Short Memories
Written By mista sense on Monday, July 7, 2008 | 6:59 AM
I was never a Diablo fan; my position on it has always been, "Clickclickclickclickclick, yawn," so I'm largely ambivalent about the tidal wave announcement of Diablo III (complete with weird, strangely anticlimactic splash screen drama). I say "ambivalent" because now that I'm a game journo and feel obligated to maintain an open mind and a broad palate, I'll probably play it a bit.
Plenty of people are not ambivalent, however. You'd think, receiving a spanking-new sequel quivering newborn from Blizzard's methodical mastery machine (and magnitude of modern, millennial money), that longtime fans would be over the moon. Apparently, however, a petition objecting to what has been revealed of the game's art style has garnered close to 18,000 signatures from disappointed fans who feel the early screenshots depict a "Pooh world" that is too colorful and sunny for their dark gothic tastes. They also feel like Diablo III looks too much like WoW.

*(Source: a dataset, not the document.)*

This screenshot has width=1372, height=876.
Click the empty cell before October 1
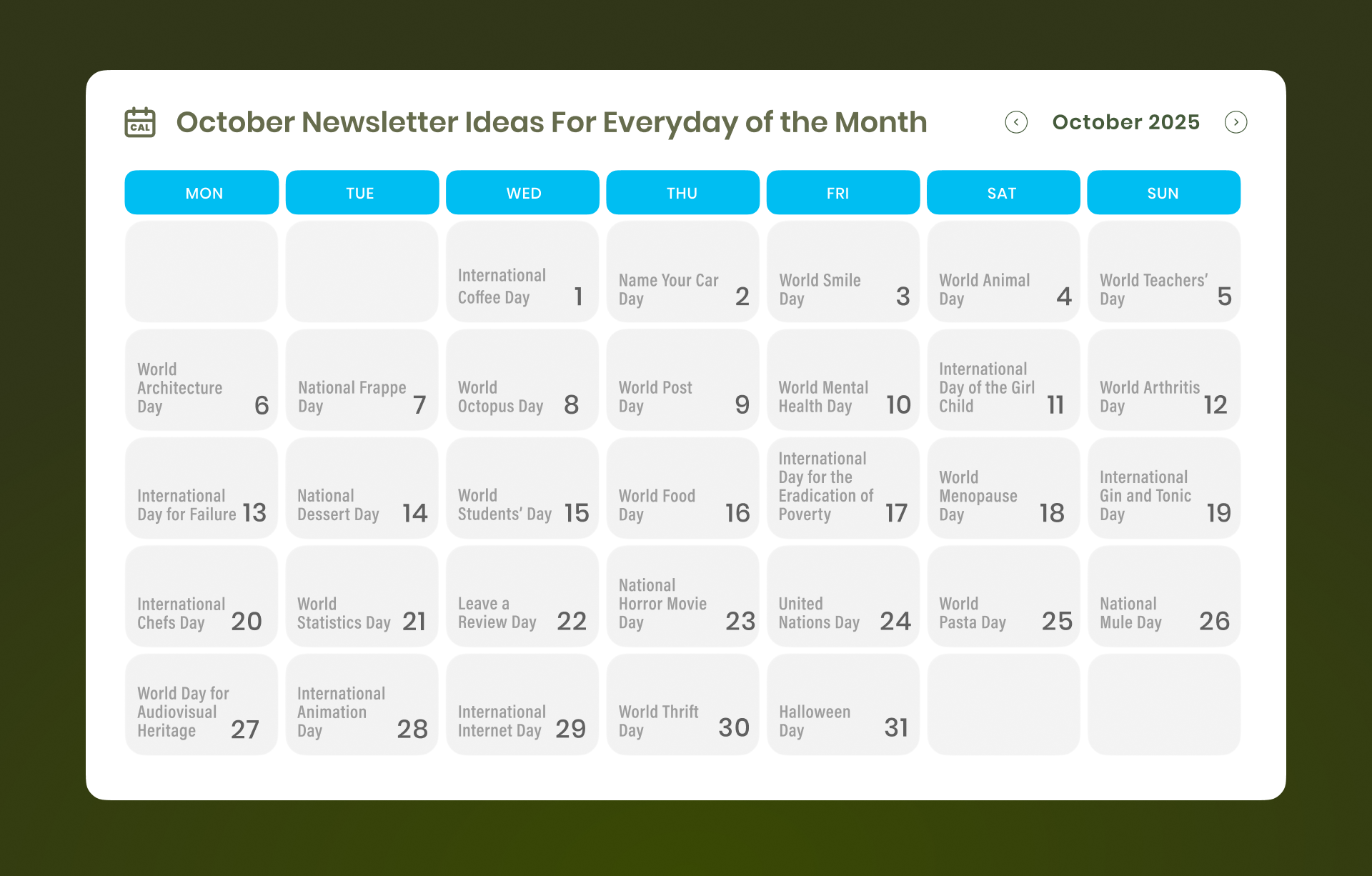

Hmm, a developer is launching a new PC title. They could take some stylistic influence from their unprecedentedly successful flagship product that has over nine million active users, or they could just overhaul the entire formula completely. How on earth could they choose the first option?
I wish we could get 18,000 signatures every time a politician decides he wants to introduce yet another unconstitutional anti-game bill. Preferably before it costs states, like, $65 million dollars.
It's passé by now to be especially amazed, fatigued, horrified or amused by how The Internet behaves (and passé to act jaded about it, too), but back when horror and amazement about The Internet felt to me like a new, exciting cultural labyrinth, I loved to read SomethingAwful. Fitting, then, that I return to its bosom for this fab article's sardonic analysis of the fan complaints, complete with fitting screenshots that show just how ludicrously color-vomited the old Diablo actually was.